Innovations are vital tasks for modern two-sided platforms to grow and avoid defunct. How these two-sided platforms innovate to impact platform performance remains virtually unexplored in literature. The purpose of this paper is to classify two types of platform innovations – same-side and cross-side – and to hypothesize that their performance is contingent on platform monetization type, growth rate and user acquisition and retention costs.
The authors collected news announcements of 177 same-side producer-to-producer (P-P), 216 same-side consumer-to-consumer (C-C) and 284 cross-side producer-to-consumer (P-C) innovations from 30 two-sided platforms and used event study and econometric techniques in data analysis.
The findings reveal that same-side innovations cannot sufficiently lead to an impact on platform performance, while cross-side innovations are always beneficial. Same-side P-P innovations can affect platform performance positively on consumer-monetized platforms, whereas same-side C-C innovations can only do so on producer-monetized platforms. Besides, when platforms grow rapidly (slowly), cross-side (same-side) innovations strengthen platform performance. On platforms that are subject to higher (lower) user acquisition and retention costs, only same-side (cross-side) innovations can enhance platform performance.
This study provides actionable insights for platform practitioners to implement proper strategies to manage same-side and cross-side innovations based on the three platform attributes of platform monetization type, growth rate and user acquisition and retention costs.

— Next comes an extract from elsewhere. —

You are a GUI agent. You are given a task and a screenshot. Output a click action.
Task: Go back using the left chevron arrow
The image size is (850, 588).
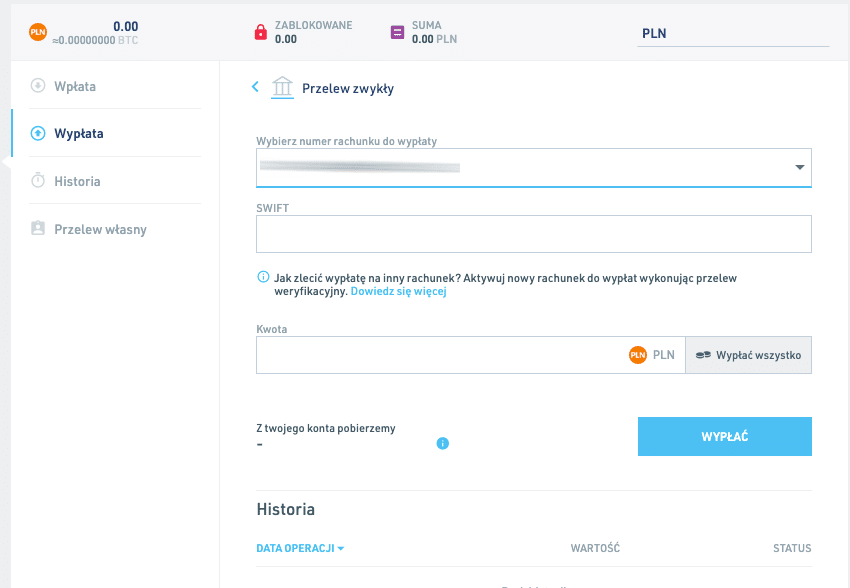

This study offers the first systematic and empirical investigation of two-sided platform innovations by classifying them as same-side innovations for building capability in managing users and cross-side innovations for establishing capability in managing exchange, which are the two core capabilities for two-sided platforms to avoid defunct. This study further provides a contingency framework that is unique to the two-sided platform setting to study the performance impact of these innovations.